Dans cette question, on nous donne la constante de dissociation de l’acide faible. On nous dit également quel pourcentage de l’acide se dissocie. Cette valeur est le degré de dissociation. Le degré de dissociation et la constante d’acidité peuvent être liés en utilisant la loi de dilution d’Ostwald. La loi de dilution d’Ostwald stipule que la constante de dissociation de l’acide est égale au degré de dissociation au carré divisé par un moins le degré de dissociation, le tout multiplié par la concentration initiale de l’acide.
Pour les acides faibles, où seul un très petit pourcentage des molécules d’acide se dissocie, un moins le degré de dissociation peut être approximé à un. Ainsi, la loi de dilution d’Ostwald peut être approximée en 𝐾 𝑎 égale 𝛼 fois 𝑐 zéro. Puisqu’on nous a donné la constante de dissociation de l’acide et le degré de dissociation, nous pouvons utiliser la loi de dilution d’Ostwald pour calculer la concentration initiale de l’acide faible. On nous a donné le degré de dissociation en pourcentage, mais avant de pouvoir le remplacer dans l’équation, le pourcentage doit être exprimé sous sa forme décimale en divisant par 100 pour cent.

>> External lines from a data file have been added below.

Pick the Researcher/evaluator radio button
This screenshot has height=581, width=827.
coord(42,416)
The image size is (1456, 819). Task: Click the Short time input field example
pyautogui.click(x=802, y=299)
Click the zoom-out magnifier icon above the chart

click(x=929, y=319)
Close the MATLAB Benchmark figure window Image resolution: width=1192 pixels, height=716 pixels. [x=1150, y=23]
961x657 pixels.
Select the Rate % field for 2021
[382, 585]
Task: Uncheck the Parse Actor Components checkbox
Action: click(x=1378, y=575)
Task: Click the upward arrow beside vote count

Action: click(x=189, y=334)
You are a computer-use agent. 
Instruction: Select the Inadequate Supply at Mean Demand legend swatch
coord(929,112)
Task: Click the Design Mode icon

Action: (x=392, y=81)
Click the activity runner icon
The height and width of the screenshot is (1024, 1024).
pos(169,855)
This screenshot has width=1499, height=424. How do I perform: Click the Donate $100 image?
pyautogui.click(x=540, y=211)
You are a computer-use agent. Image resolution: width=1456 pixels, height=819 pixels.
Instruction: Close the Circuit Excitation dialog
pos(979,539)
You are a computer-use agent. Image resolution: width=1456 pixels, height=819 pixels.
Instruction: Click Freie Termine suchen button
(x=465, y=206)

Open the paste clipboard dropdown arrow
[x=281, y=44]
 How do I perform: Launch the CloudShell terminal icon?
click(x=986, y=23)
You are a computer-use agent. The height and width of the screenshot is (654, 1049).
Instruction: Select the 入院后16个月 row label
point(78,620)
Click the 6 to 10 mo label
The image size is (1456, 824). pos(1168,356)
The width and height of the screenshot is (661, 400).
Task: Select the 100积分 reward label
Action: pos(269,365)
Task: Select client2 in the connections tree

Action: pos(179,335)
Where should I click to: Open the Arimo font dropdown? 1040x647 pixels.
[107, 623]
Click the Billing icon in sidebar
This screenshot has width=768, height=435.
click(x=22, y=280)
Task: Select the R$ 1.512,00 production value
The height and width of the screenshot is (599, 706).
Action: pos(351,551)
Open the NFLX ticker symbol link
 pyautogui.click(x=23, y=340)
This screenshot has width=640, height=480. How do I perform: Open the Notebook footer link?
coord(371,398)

Maintenant, nous pouvons substituer 𝐾 𝑎 et 𝛼 dans la loi de dilution d’Ostwald. Le degré de dissociation au carré est de 1,5876 fois 10 puissance moins quatre. En réarrangeant pour résoudre 𝑐 zéro, nous constatons que la concentration initiale de l’acide est de 0,0970 mole par litre. Pour répondre à la question, nous devons trouver la concentration en ions H+ à l’équilibre. Une mole d’acide produit une mole d’ions H+ et une mole d’ions A moins. Cela signifie que les concentrations de H+ et A- dans la solution sont égales. Ainsi, nous pouvons réécrire l’expression de 𝐾 𝑎 ainsi, 𝐾 𝑎 égale concentration de H+ fois concentration de H+ divisée par concentration de HA. Cela peut être encore plus simplifié, 𝐾 𝑎 égale à la concentration de H+ au carré divisée par la concentration de HA.
Nous avons déjà calculé la concentration initiale de l’acide, mais qu’en est-il de la concentration à l’équilibre ? Pour un acide faible comme celui-ci, où seul un petit pourcentage des molécules se dissocient, on peut dire que la concentration initiale de l’acide est approximativement égale à la concentration à l’équilibre de l’acide.
En gardant cela en tête, nous pouvons remplacer la constante de dissociation et la concentration de l’acide dans l’équation. En multipliant les deux côtés de l’équation par la concentration de l’acide, on obtient 1,4938 fois 10 puissance moins six moles au carré par litre au carré est égale à la concentration des ions H+ au carré. En prenant la racine carrée des deux côtés de l’équation, on trouve la concentration des ions H+, qui est de 1,2222 fois 10 puissance moins trois mole par litre. En arrondissant notre réponse à deux décimales, nous avons déterminé que la concentration en H+ est de 1,22 fois 10 puissance moins trois mole par litre.